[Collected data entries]
/---
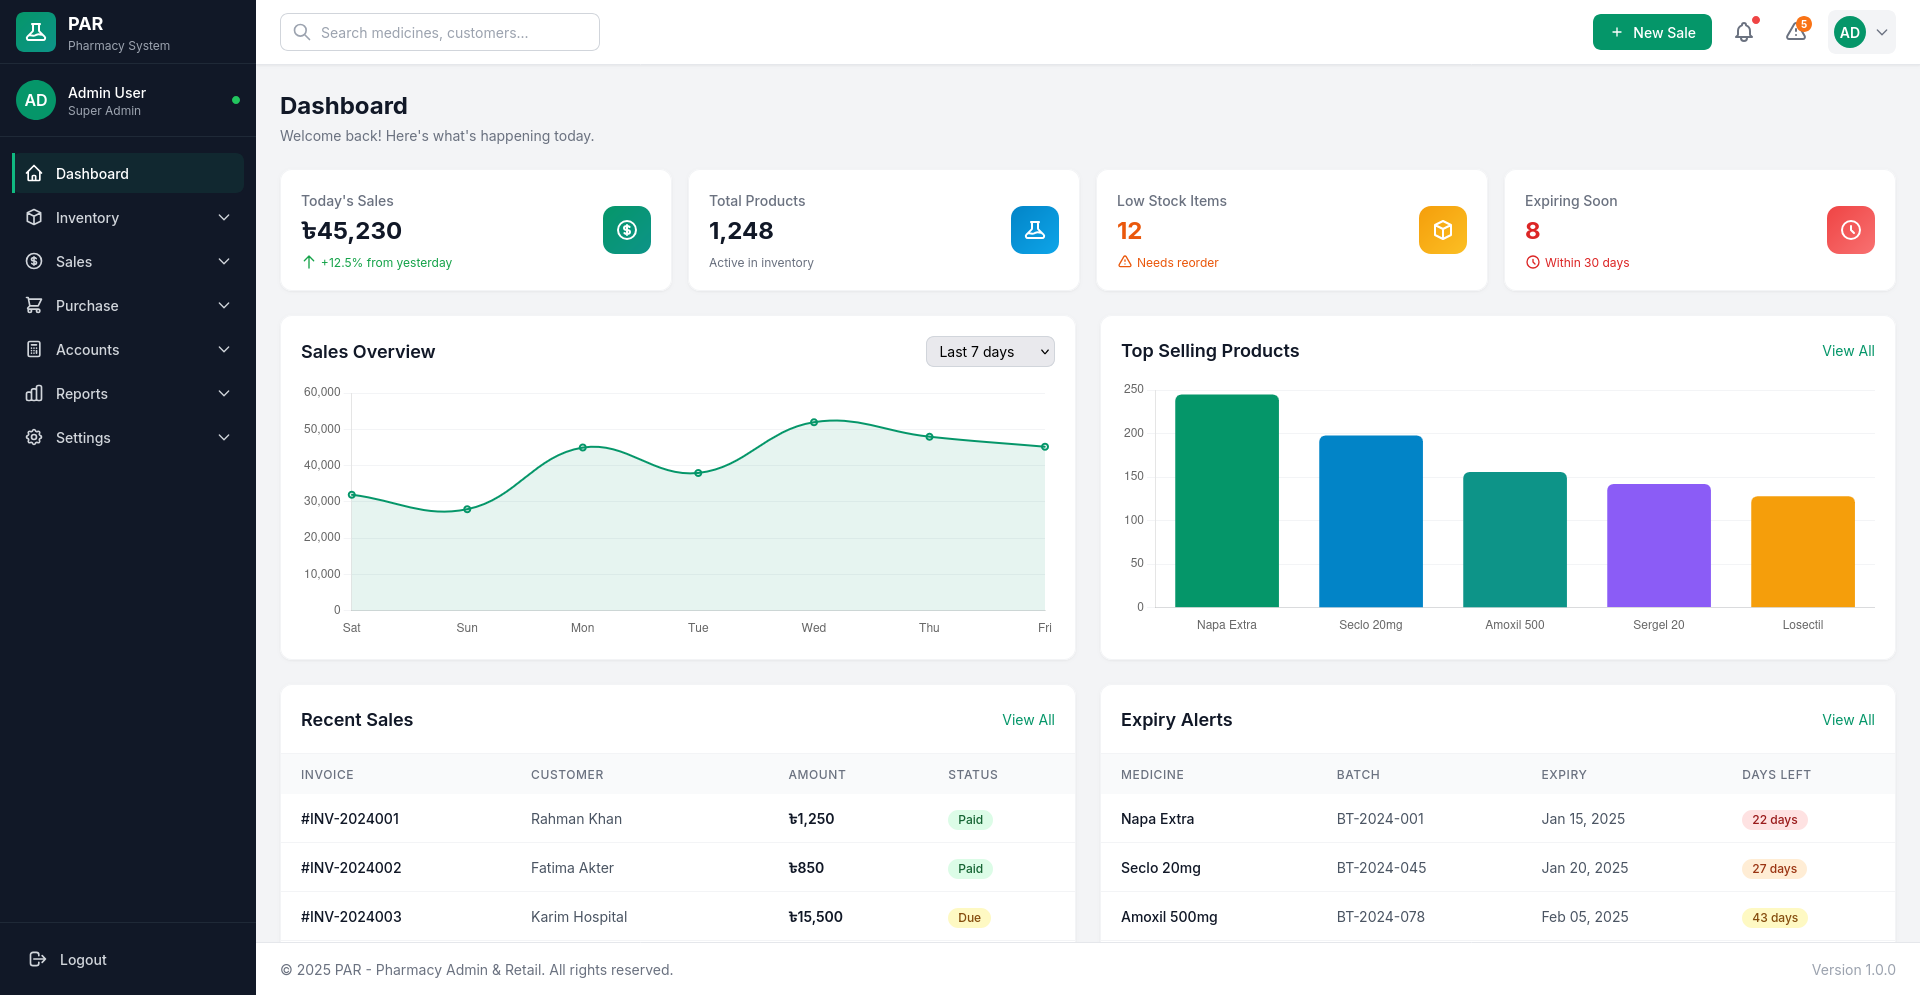
Task: Click the PAR pharmacy logo icon
Action: coord(36,31)
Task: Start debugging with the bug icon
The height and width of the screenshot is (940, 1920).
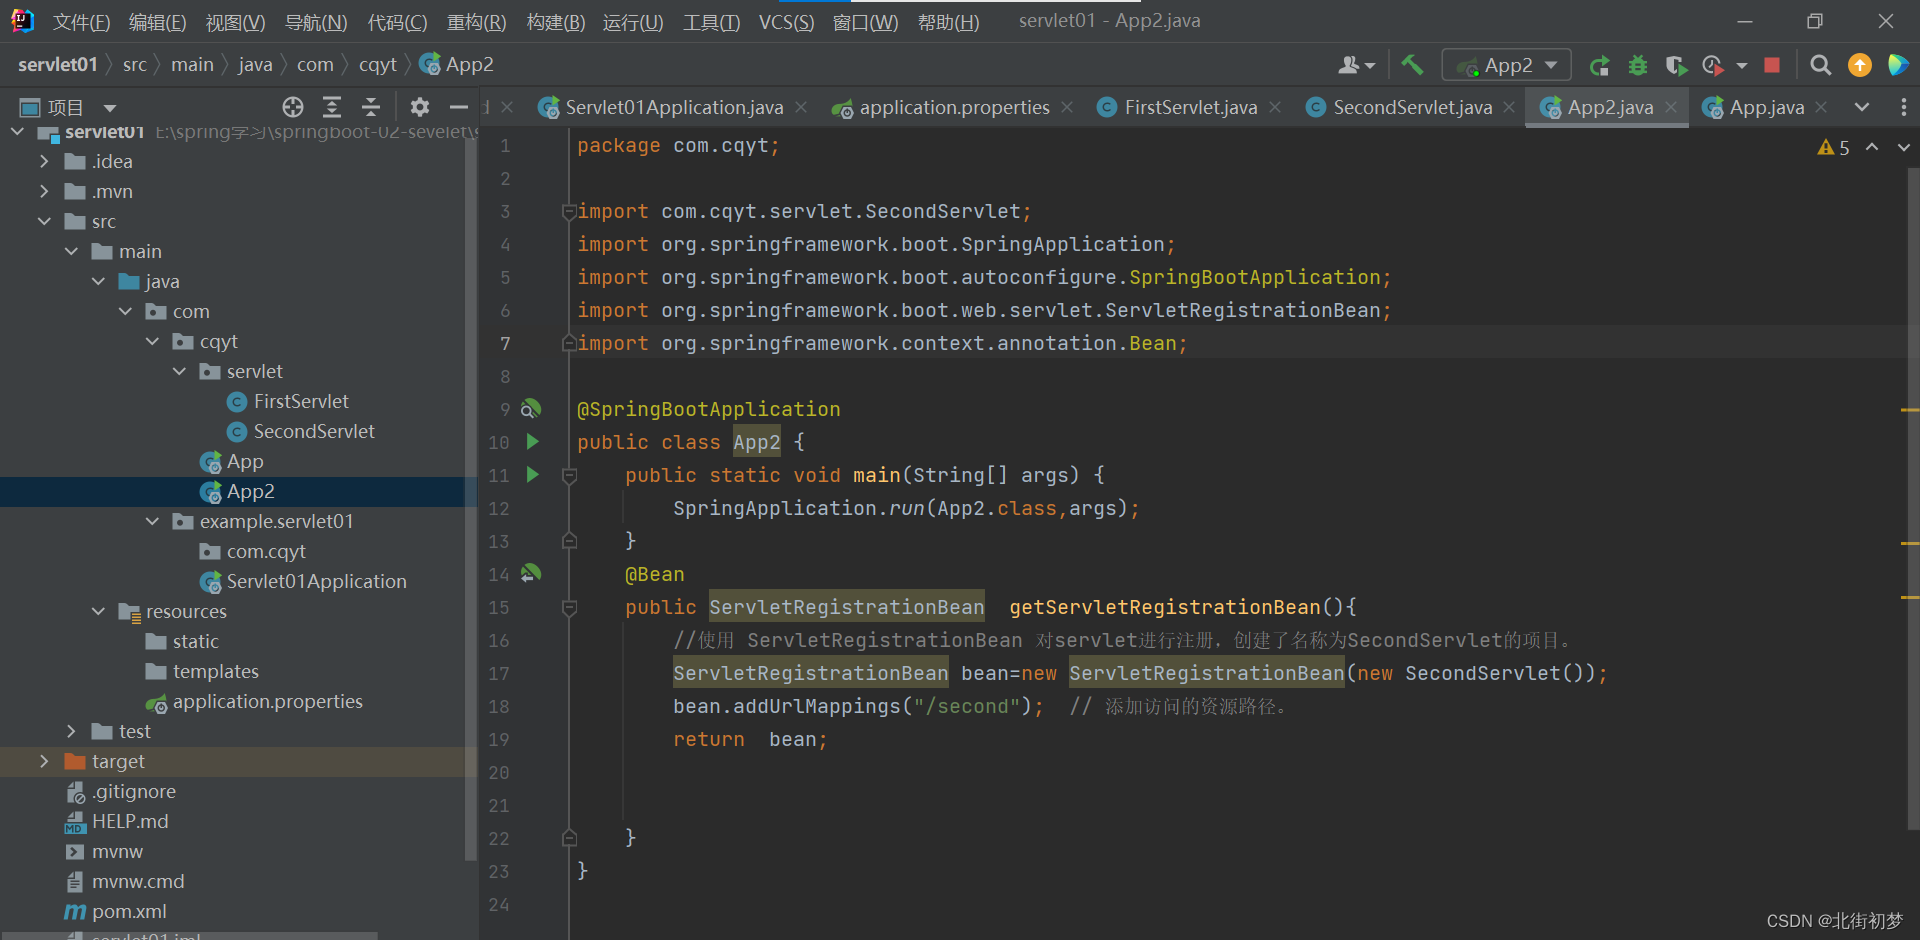Action: point(1637,64)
\---
Exercise directions: Would you write out exactly the lines of the data from the one holding "Task: Start debugging with the bug icon" to the final line, both included, with pictures left out?

Written solution:
Task: Start debugging with the bug icon
The height and width of the screenshot is (940, 1920).
Action: point(1637,64)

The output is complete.